_INFORMATION:_
....................

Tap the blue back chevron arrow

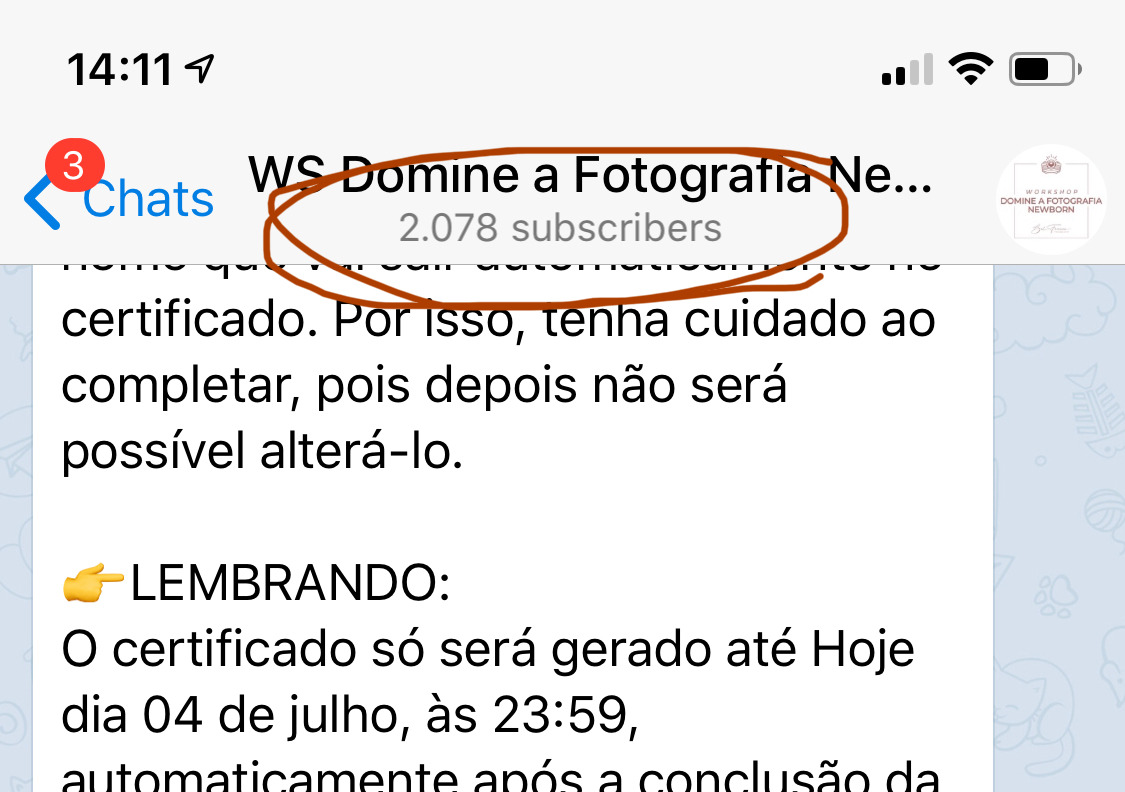pyautogui.click(x=42, y=202)
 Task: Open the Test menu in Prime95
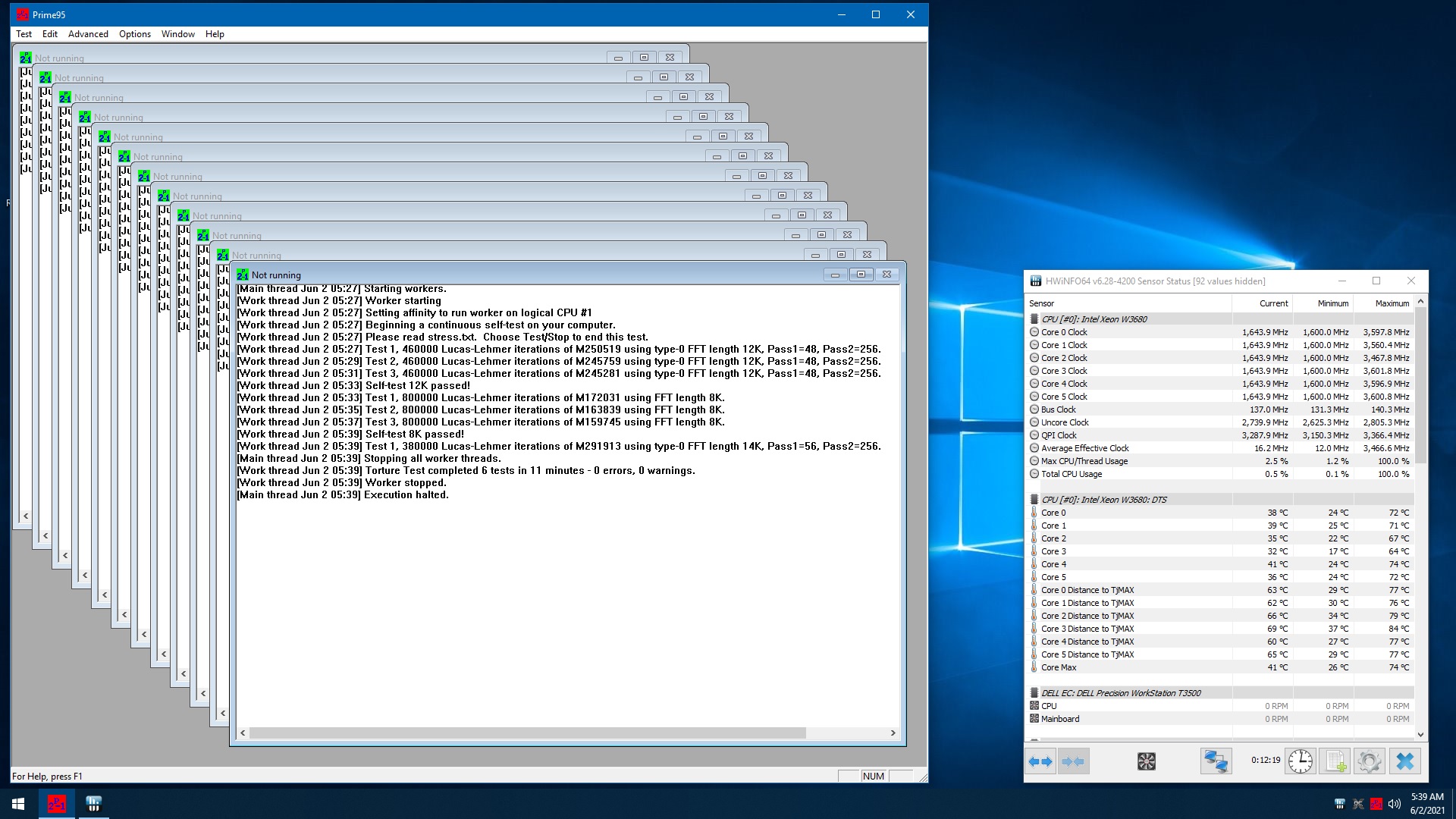point(23,34)
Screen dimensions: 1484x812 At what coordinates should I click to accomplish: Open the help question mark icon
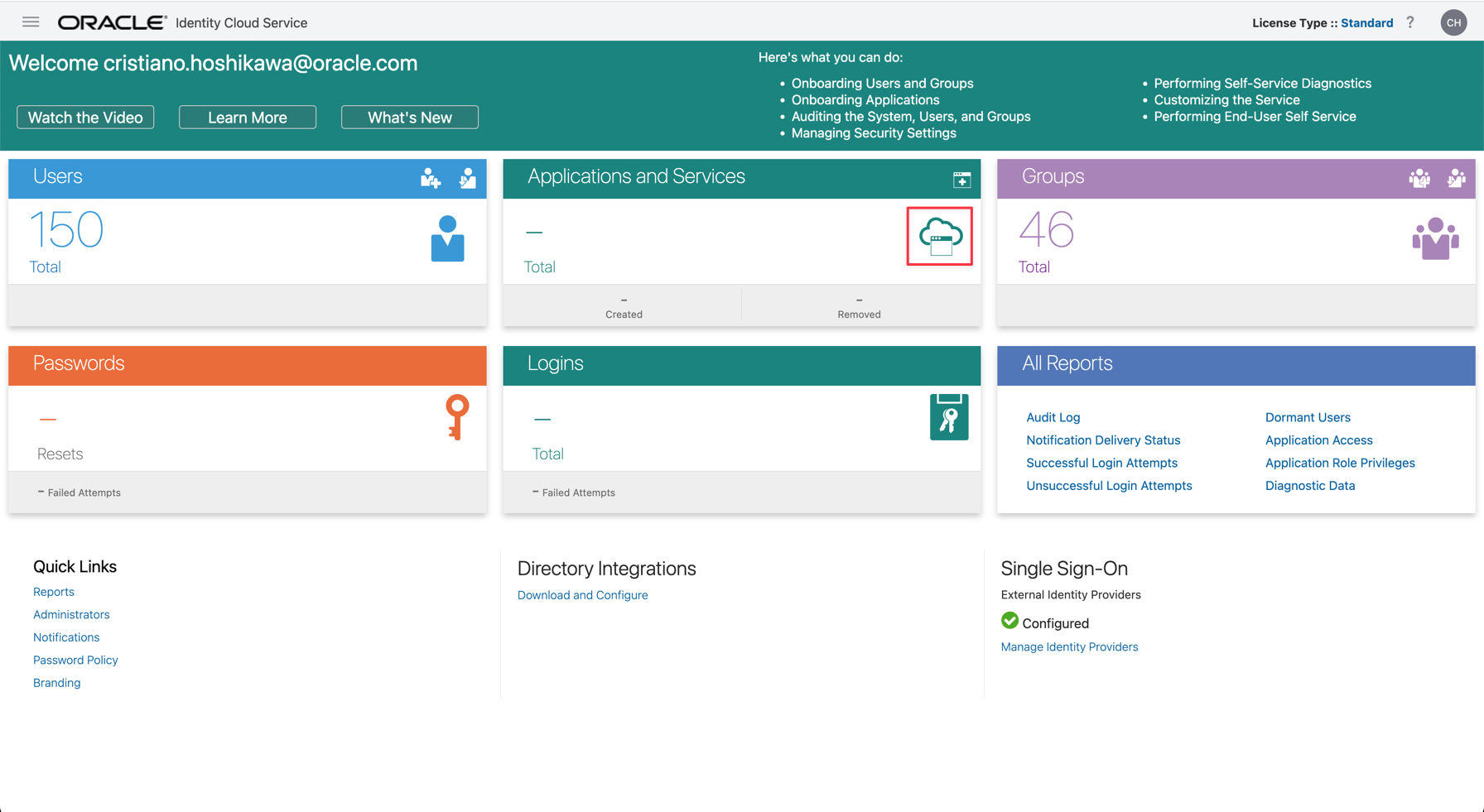[1410, 22]
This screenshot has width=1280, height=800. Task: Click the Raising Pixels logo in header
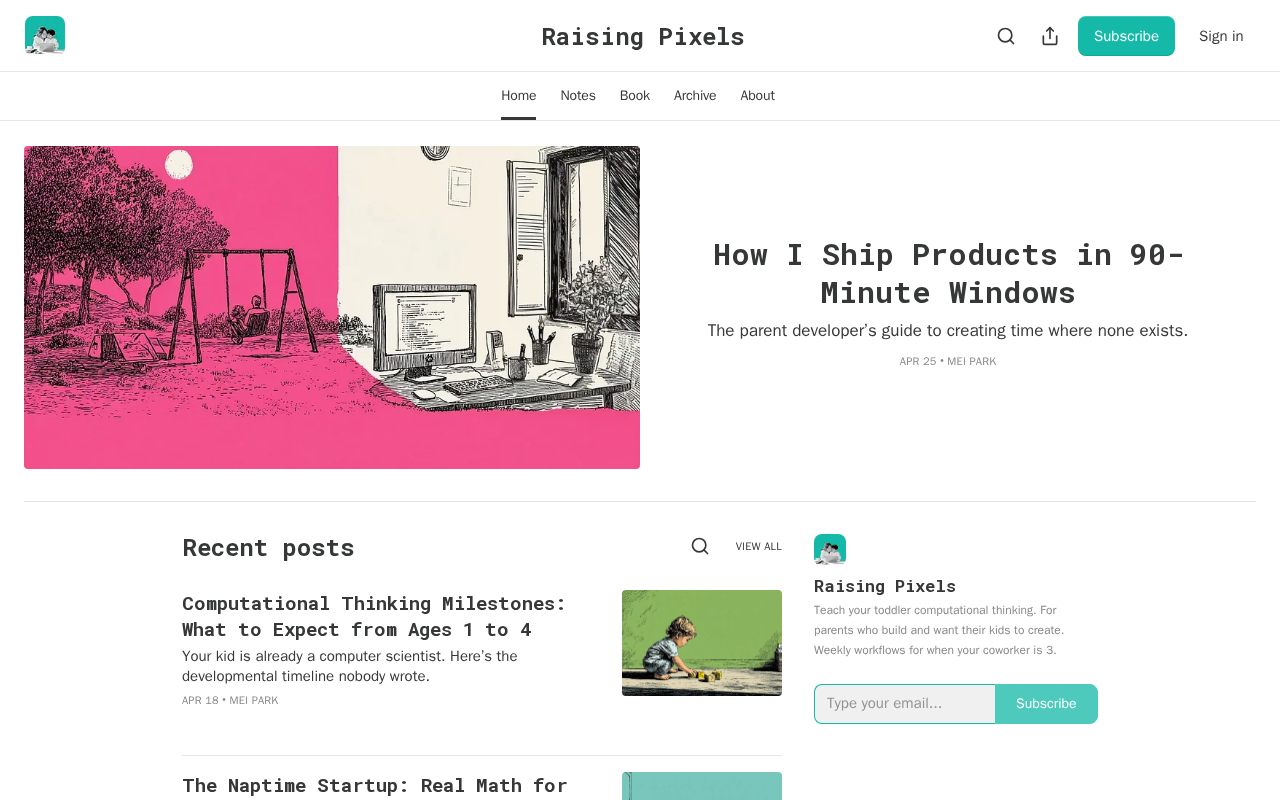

....................

_TASK REQUIREMENTS:_
Start to finish, write out the data above exactly, omitting all pictures.

_TASK RESULT:_
Tap the blue back chevron arrow

pyautogui.click(x=42, y=202)
 Task: Open the Test menu in Prime95
point(23,34)
Screen dimensions: 1484x812 At what coordinates should I click to accomplish: Open the help question mark icon
[1410, 22]
This screenshot has width=1280, height=800. Task: Click the Raising Pixels logo in header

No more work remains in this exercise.